At the same time, after 15 years of steadily rising output, oil production has stagnated and has actually begun to fall. It declined from an average of 1.72 million b/d last year to 1.52 million b/d in March, so the country now produces just 18.87 barrels of oil per person per year. The government forecasts economic growth of 2.2% for this year – representing a modest recovery – but even this is insufficient to keep pace with population growth.


According to the government, oil production on established fields is set to fall by 36% between 2017 and 2023, so new production is required to replace this. Most Angolan oil production lies on deepwater fields, where production is more expensive. During the years of low prices, international investors were reluctant to invest in either exploration or maintaining output on existing fields.Energy Aspects analyst Richard Mallinson said: “Most Angolan fields have struggled or entered into a steep decline phase after three years – it’s the nature of the geological characteristics of Angola’s offshore production.”


Oil reforms


However, the government hopes to turn the oil industry’s fortunes around with amendments to existing legislation and regulation.The tax on profits from oil and gas fields has already been cut from 50% to 25%, while taxes on marginal fields have also been halved, from 20% to 10%. Marginal fields are defined as those with reserves of less than 300 million barrels, making it a fairly low hurdle for inclusion.


Oil companies will be allowed to expand the size of their licensed blocks if they discover fields that extend beyond their original concessions into unlicensed territory. At the same time, perhaps taking lead from the plan break-up and reform of the Nigerian National Petroleum Corporation (NNPC), the government plans to restructure state oil company Sonangol, including the privatisation of some of its non-core subsidiaries.

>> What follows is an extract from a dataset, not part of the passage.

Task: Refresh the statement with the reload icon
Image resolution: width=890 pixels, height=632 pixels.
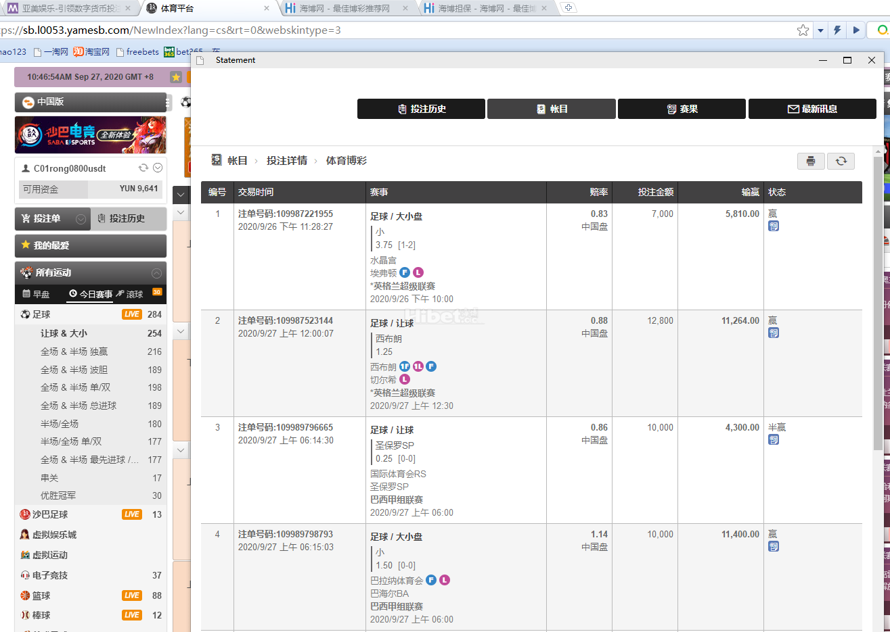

It hopes that the reforms will deliver an increase in oil production of 250,000 b/d by 2020. ExxonMobil is in talks over new investment in Block 15 and to sign concessions covering new blocks. Even under the existing investment regime, some new production is already under development, including the Total-operated $16 billion Kaombo ultra deepwater project, which will eventually yield 230,000 b/d.


Angola did not previously have specific gas industry legislation, as gas was seen as a mere offshoot of the oil sector. However, the government now plans a gas industry bill to encourage greater exploration and production. This falls in line with the approach of most other African oil producers, which view natural gas as becoming increasingly valuable. Foreign companies will also now be permitted to market and distribute gas within the country. Producers will be taxed at a rate of 5% of gas production and 25% of gas revenue.




Angola urgently needs to focus on non-oil sector growth in order to create a more balanced, stable economy, create more employment and spread growth around the country. Yet the oil industry will continue to generate the lion’s share of income for the foreseeable future and so it is right that Luanda is trying to reverse the slump in investment.


There are no guarantees that the reform process will be either sustained or deep enough but Lourenço has at least made a start on the mammoth task that awaits him.Many political leaders in similar positions have merely replaced one form of cronyism and authoritarianism with another. Only time will tell whether Lourenço follows this pattern or brings lasting change to his country.